■ **Section de texte**
§
L’union unilatérale connaît de nombreux développements. Étudiant la politique de change effective de 66 pays, mesurée à partir de la volatilité relative des monnaies par rapport à trois ancres potentielles (dollar, mark et yen), Agnès Bénassy-Quéré et Pierre Deusy-Fournier (1994) montrent que la majorité des pays considérés tendent de fait à stabiliser leur monnaie par rapport à une monnaie de référence : 30% le font par rapport au mark (essentiellement les pays de l’Union européenne), et près de 30% également le font par rapport au dollar (le yen n’apparaissant pas comme une monnaie d’ancrage). Ces proportions seraient sans doute plus importantes si l’on pouvait étudier également des comportements d’ancrage par rapport à des paniers, et non uniquement des monnaies de référence.

Il est probable que le mouvement d’ancrage sur des grandes monnaies internationales se poursuivra, renforçant le rôle régional, sinon international, de l’euro. C’est ce que montrent Agnès Bénassy-Quéré et Amina Lahrèche-Révil à propos des pays sud-méditerranéens (PSM) et des pays d’Europe centrale et orientale. Pour les auteurs, si les pays proches, en termes régionaux, de l’Union européenne adoptent un raisonnement en termes de zone monétaire optimale pour définir la monnaie de référence de leur politique de change, ils auront sans doute intérêt à retenir l’euro (plutôt que le dollar ou le yen), en raison de l’importance de leurs liens commerciaux avec l’Union. Par ailleurs, si l’on admet que ces pays ont également pour objectif la stabilisation de leur solde extérieur (ce qui implique maintien de la compétitivité et stabilisation de la charge de la dette), il apparaît également que l’euro devrait être la monnaie d’ancrage réel à privilégier, et ce dans des proportions qui sont importantes, puisque l’euro représenterait dans la majorité des cas plus de 70% du panier d’ancrage.

L’union multilatérale est généralement considérée comme la résultante d’un long processus d’intégration, tandis que l’union monétaire unilatérale apparaît davantage comme une solution pour certains pays émergents ou en développement en proie à une instabilité macroéconomique forte ou caractérisés par une dollarisation de facto, cette dernière étant généralement mesurée par la part des dépôts en monnaie étrangère dans la masse monétaire : de nombreux pays se caractérisent par une dollarisation élevée, où les dépôts en monnaie étrangère dépassant 30% de la masse monétaire (Argentine, Bolivie, Cambodge, Turquie, Uruguay, par exemple).
§
■ **Lignes de données**

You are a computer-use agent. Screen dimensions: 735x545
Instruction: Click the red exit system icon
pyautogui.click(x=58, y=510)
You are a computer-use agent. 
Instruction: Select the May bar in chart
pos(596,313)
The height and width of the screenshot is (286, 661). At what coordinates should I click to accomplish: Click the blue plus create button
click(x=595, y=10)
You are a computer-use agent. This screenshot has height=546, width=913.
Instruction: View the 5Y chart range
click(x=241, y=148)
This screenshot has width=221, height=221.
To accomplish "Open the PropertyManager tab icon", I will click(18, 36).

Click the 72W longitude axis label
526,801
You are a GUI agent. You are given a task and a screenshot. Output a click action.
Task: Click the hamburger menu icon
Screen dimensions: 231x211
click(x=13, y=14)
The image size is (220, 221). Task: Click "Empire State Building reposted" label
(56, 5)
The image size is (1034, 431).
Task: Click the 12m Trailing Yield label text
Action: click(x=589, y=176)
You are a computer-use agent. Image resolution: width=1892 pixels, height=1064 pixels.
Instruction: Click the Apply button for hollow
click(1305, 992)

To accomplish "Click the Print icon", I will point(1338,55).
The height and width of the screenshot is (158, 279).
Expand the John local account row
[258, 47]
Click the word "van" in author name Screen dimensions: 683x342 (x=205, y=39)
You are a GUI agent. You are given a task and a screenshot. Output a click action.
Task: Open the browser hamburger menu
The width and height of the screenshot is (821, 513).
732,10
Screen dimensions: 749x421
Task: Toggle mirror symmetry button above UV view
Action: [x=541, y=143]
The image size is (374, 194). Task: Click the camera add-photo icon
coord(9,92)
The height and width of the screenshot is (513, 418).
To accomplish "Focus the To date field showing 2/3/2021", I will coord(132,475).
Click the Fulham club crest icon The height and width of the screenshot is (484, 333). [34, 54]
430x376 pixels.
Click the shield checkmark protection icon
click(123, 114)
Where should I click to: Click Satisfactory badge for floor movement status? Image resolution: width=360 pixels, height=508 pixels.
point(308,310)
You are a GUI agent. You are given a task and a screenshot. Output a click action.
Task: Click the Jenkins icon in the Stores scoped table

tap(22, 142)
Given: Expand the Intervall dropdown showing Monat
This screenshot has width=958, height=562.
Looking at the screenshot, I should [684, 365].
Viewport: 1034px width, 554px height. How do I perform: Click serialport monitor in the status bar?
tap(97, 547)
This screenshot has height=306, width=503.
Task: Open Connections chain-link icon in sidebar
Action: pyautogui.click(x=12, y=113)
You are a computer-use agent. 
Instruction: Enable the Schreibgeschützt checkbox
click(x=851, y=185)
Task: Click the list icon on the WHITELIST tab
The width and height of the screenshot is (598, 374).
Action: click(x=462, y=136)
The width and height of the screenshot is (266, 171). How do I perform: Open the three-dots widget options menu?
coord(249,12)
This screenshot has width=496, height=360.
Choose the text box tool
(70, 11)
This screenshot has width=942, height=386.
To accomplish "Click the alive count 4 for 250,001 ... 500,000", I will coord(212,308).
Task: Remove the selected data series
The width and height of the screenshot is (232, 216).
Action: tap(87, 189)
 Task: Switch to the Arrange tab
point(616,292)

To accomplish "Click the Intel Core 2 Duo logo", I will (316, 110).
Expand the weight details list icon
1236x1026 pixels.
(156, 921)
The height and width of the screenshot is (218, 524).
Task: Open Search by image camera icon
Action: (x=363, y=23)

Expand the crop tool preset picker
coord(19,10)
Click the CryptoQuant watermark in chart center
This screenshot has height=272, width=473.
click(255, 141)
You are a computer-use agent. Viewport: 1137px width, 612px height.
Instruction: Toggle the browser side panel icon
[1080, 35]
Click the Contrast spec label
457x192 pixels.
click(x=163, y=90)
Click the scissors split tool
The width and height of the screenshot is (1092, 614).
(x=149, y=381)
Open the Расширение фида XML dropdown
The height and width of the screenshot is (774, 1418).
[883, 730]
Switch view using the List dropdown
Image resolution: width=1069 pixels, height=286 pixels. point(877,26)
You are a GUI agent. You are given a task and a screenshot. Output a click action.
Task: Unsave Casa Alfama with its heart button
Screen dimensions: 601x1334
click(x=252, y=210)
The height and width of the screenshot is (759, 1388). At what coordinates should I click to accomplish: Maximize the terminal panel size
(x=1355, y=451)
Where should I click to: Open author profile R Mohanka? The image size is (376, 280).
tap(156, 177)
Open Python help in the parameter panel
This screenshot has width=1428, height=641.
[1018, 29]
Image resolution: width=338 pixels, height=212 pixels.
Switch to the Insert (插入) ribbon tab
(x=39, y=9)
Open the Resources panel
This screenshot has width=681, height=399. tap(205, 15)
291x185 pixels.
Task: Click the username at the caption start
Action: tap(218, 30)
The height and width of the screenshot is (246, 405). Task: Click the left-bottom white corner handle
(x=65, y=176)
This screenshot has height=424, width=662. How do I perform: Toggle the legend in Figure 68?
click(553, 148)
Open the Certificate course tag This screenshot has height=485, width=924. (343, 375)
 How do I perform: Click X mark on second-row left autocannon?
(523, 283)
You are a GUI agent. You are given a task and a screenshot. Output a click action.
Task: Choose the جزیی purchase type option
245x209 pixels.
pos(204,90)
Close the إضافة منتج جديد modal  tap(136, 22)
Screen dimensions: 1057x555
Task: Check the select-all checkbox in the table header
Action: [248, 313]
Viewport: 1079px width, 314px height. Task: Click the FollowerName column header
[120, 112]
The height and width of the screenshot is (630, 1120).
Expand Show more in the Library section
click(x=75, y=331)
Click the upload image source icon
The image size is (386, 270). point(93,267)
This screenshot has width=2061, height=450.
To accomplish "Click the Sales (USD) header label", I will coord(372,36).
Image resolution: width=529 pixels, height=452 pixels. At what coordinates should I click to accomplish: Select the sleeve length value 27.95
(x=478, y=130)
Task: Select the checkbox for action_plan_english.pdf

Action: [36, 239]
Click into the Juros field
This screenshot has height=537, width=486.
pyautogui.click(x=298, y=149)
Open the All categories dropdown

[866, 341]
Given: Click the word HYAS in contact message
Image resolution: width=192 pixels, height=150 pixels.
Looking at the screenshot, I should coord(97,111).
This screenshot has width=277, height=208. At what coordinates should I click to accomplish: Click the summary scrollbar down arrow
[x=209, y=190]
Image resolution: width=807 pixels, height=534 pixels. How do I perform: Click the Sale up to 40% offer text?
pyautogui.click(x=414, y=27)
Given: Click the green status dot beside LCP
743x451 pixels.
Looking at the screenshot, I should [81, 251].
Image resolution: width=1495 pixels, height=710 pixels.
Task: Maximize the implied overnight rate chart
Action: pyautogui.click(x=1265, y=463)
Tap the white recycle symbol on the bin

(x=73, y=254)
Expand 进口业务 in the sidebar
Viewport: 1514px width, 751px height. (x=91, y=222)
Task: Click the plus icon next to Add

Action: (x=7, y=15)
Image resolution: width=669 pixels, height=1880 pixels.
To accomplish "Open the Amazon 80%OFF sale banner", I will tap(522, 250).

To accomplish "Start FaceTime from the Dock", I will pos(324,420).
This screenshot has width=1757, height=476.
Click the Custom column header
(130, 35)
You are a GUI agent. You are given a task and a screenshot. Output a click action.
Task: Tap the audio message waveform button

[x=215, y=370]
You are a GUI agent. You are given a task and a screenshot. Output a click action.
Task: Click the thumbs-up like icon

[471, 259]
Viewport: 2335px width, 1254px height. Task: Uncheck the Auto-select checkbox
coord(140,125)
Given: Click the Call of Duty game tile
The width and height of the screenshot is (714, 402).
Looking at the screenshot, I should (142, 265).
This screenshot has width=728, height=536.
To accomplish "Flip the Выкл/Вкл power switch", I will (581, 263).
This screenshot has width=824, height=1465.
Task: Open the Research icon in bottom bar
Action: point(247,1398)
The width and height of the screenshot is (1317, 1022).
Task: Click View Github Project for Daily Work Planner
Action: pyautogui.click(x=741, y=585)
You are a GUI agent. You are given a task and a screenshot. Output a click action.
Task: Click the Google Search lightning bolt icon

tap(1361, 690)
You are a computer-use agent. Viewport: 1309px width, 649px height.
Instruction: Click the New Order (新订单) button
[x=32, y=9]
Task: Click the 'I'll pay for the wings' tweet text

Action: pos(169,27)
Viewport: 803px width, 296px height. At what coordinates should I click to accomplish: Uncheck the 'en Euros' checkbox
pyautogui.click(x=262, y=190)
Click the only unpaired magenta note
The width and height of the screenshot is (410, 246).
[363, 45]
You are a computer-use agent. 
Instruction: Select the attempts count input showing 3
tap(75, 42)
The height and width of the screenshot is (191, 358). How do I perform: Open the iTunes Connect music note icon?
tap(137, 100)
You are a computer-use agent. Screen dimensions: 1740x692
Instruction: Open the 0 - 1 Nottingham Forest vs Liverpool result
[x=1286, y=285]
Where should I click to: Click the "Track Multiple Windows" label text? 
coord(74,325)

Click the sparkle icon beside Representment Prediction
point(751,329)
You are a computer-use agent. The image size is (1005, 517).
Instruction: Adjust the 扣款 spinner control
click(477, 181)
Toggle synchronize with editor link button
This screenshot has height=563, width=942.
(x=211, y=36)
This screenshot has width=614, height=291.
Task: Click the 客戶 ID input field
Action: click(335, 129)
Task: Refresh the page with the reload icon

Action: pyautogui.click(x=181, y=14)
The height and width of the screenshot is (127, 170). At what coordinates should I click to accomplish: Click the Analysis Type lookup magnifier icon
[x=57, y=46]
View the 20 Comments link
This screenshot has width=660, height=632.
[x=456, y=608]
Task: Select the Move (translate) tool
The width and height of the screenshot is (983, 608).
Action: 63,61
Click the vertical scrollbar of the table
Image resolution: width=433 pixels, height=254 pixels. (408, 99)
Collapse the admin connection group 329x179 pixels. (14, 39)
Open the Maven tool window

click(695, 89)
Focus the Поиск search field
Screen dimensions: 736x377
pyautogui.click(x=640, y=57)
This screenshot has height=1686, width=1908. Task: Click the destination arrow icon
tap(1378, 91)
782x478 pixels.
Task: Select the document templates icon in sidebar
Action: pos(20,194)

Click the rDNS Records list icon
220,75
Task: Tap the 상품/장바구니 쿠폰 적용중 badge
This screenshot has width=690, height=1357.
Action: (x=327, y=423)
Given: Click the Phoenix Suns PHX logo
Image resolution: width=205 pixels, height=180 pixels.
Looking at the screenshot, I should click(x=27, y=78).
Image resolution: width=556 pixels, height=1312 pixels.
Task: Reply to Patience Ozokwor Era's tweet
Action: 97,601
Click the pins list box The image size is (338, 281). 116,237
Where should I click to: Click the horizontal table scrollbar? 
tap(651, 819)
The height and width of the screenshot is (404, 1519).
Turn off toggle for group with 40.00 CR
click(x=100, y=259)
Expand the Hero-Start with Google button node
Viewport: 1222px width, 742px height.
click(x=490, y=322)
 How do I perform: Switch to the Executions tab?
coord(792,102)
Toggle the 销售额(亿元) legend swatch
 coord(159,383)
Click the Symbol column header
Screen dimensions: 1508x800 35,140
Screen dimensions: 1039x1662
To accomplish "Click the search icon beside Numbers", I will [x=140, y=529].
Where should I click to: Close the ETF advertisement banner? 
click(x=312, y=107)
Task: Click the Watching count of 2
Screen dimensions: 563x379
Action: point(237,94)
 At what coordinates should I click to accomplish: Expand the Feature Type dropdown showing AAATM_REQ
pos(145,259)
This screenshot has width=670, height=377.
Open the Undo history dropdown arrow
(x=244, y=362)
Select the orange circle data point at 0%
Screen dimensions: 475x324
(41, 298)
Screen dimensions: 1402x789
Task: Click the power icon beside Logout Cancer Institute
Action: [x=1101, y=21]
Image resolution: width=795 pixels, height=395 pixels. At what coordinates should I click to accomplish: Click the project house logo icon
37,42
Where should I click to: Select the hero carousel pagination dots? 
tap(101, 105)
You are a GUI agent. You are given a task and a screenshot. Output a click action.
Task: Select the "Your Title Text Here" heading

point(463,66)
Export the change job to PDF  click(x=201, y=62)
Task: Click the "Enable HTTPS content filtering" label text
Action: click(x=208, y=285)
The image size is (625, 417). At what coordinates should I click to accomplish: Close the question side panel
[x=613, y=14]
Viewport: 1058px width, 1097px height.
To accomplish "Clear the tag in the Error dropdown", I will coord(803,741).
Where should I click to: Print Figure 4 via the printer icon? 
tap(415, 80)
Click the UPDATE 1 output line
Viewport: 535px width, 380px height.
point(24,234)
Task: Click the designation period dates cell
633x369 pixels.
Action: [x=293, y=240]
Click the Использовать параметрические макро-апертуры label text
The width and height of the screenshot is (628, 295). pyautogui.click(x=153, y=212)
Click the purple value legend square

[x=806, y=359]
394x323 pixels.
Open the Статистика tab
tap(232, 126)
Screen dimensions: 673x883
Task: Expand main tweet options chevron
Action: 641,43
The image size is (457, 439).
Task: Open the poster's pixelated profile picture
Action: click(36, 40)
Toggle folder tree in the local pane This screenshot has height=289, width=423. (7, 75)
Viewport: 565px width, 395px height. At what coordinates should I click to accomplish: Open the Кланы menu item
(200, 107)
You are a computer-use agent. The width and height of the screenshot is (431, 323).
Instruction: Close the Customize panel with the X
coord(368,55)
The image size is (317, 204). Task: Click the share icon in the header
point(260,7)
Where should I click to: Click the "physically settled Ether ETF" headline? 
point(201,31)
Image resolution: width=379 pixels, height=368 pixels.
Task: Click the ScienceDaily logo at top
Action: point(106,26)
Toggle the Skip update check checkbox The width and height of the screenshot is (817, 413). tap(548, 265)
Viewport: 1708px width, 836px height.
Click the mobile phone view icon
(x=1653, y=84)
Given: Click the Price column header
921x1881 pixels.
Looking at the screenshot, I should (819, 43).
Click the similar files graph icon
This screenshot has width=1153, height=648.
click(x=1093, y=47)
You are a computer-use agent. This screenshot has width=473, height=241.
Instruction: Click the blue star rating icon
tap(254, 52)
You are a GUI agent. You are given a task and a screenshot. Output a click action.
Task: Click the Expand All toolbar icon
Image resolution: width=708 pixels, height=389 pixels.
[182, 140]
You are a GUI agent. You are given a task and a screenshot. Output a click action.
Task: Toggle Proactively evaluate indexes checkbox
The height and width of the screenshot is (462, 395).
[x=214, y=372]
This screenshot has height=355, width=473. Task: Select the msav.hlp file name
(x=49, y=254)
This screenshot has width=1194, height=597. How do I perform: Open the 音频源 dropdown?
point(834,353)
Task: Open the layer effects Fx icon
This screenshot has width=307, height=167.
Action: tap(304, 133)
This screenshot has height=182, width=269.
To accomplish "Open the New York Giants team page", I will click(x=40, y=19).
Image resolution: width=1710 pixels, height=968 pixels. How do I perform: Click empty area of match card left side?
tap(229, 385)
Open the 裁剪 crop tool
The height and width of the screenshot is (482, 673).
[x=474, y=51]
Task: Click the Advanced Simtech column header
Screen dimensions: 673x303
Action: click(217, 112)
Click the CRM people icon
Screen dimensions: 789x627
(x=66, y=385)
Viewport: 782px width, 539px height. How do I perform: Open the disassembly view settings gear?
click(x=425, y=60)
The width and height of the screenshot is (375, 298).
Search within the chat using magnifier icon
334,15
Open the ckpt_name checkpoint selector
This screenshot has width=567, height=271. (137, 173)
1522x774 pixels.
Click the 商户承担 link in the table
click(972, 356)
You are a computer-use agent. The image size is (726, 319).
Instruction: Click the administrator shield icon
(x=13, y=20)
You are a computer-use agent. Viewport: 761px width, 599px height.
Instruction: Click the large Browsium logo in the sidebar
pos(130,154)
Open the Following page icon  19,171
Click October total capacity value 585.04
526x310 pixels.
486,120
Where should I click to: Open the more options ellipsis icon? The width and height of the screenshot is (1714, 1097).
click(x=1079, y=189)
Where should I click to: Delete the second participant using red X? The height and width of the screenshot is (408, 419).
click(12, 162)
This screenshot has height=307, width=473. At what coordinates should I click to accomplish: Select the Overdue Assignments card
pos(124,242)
§
■ **Consignes de l'exercice**
Selon la section de texte, quelle monnaie n'apparaît pas comme une monnaie d'ancrage dans l'étude portant sur 66 pays ?

■ **Résultat de l'exercice**
Le yen n'apparaît pas comme une monnaie d'ancrage.